Once the execution is finished, compare the new outputs generated with the outputs referenced in the crate.

$ diff new_outputs/ /gpfs/projects/bsc19/bsc019057/matmul_java_datasets/outputs

For large or extremely large datasets (e.g. hundreds of MBs, several GBs), the most convenient way is to upload them to a public dataset repository (e.g. Zenodo) and reference them as remote datasets related to the workflow. See Section Adding large dataset as remote in WorkflowHub to learn this process more in detail.

Remote datasets may be commonly included in applications that set data_persistence to False. The idea is that the files that were not originally persisted are packaged and uploaded to an external repository. However, remote files can also be added manually using the WorkflowHub interface for any kind of application, thus not only applications without persisted data may include remote datasets. Because of that, we will describe here the preliminary step of downloading and preparing remote datasets, but the execution process will be the one described in the corresponding tab in this table (i.e. with or without data persistence, using PyCOMPSs or Java COMPSs).

Click the DOI link of the workflow you want to re-execute (e.g. Lysozyme in Water with REMOTE DATASET).
Download any remote dataset referenced as such:
- Browse the Files tab of the workflow in WorkflowHub.
Place the datasets in your preferred location, for instance a sub-folder remote_dataset/ inside the downloaded workflow folder.
Go to your corresponding reexecution tab, and follow the instructions. Fix any path needed with the newly remote_dataset/ created path.

Warning

If the application includes hardcoded paths, they will need to be manually modified in the code. However, in most of the cases, if the application has relative paths hardcoded, the application_sources/ folder could be used as the working directory (i.e. the folder from where you run your COMPSs application).

As seen in the examples above, the steps to reproduce a COMPSs workflow vary depending if the crate package downloaded includes the datasets (i.e. it has a dataset/ sub-folder). This is achieved when data_persistence is set to True in the YAML configuration file. Thus, the data preparation step will change depending on the availability of the dataset needed for the workflow execution. In addition, any external third party software used in the application (e.g. simulators, auxiliary libraries and packages, …), must be made available in the new execution environment.
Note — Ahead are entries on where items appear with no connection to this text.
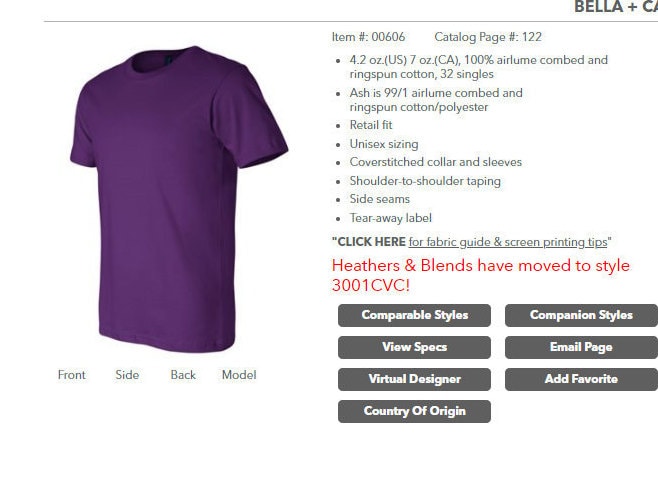This screenshot has height=494, width=658.
Task: View the shirt on a Model
Action: click(x=239, y=374)
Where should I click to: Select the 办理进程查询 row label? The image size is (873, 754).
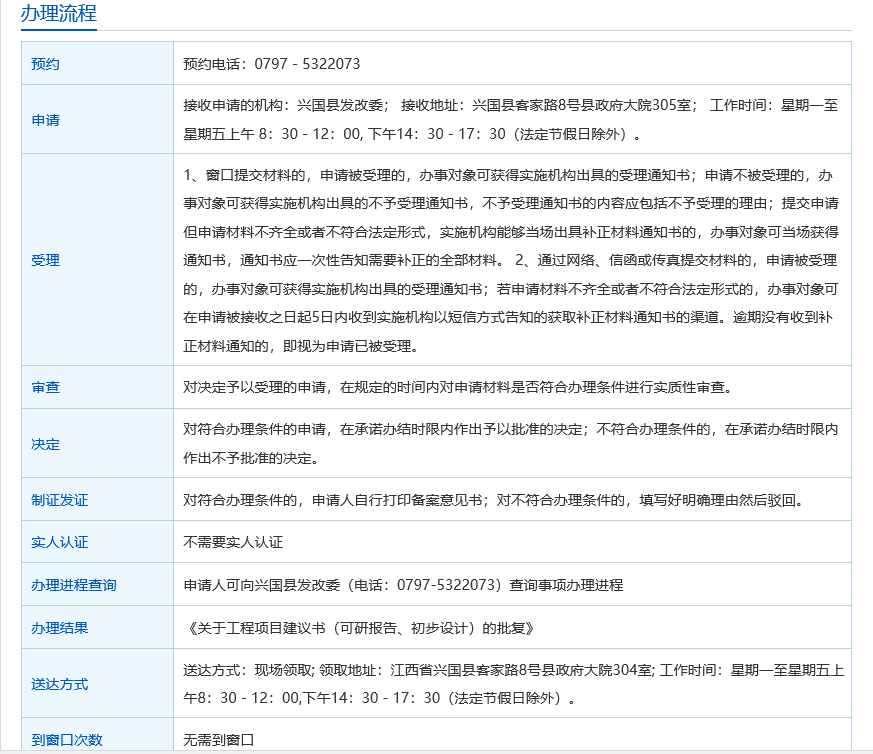[73, 585]
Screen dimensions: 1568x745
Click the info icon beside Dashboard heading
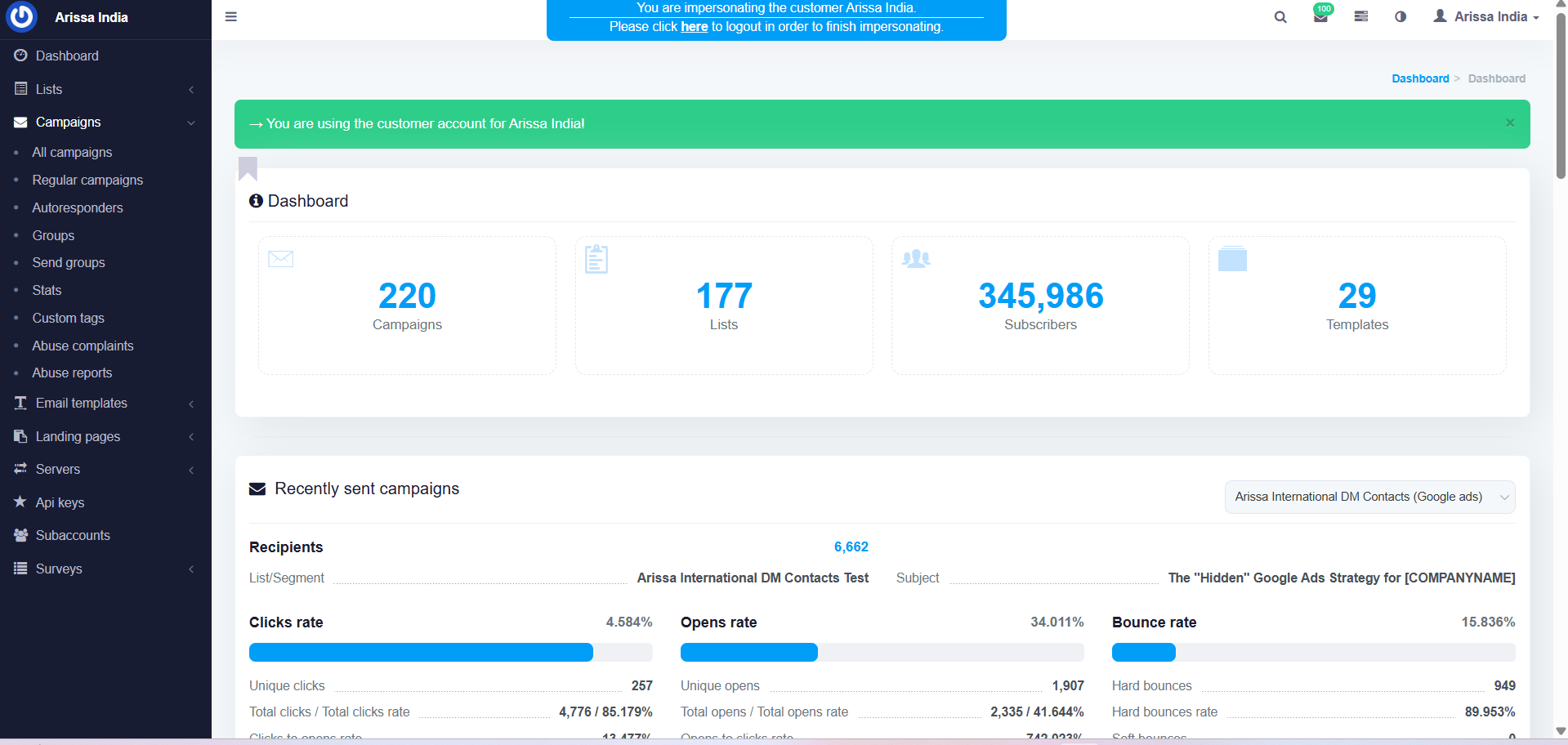[x=256, y=201]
For simplicity, we will not go into the details on how to deal with this environment preparation and we will assume the target environment has all software dependencies ready to be used.
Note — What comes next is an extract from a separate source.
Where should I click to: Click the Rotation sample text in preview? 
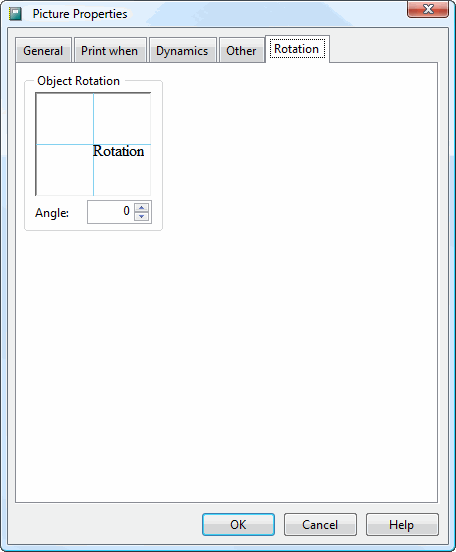tap(118, 151)
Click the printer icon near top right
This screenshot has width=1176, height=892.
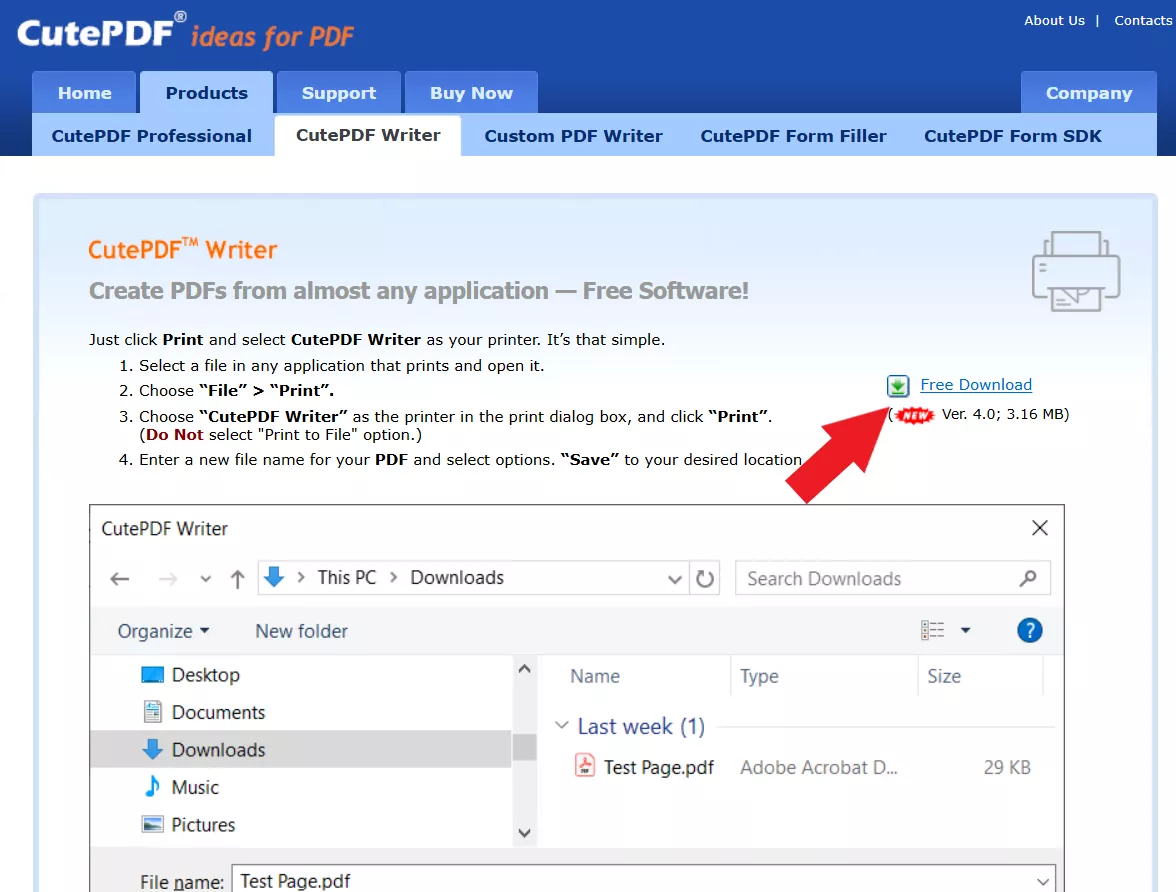click(1075, 270)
While the reproducibility process of a COMPSs workflow is quite manual at the moment, we plan to automate it using workflow provenance with the COMPSs CLI (see Section PyCOMPSs CLI). Anyway, reproducing executions in the same machine as the one in the published run (e.g. using the same supercomputer) should be quite straightforward, since the metadata may include references to the location of the inputs and outputs of the workflow. Therefore, the only requirement to reproduce a run would be to have access granted to the location where the inputs are.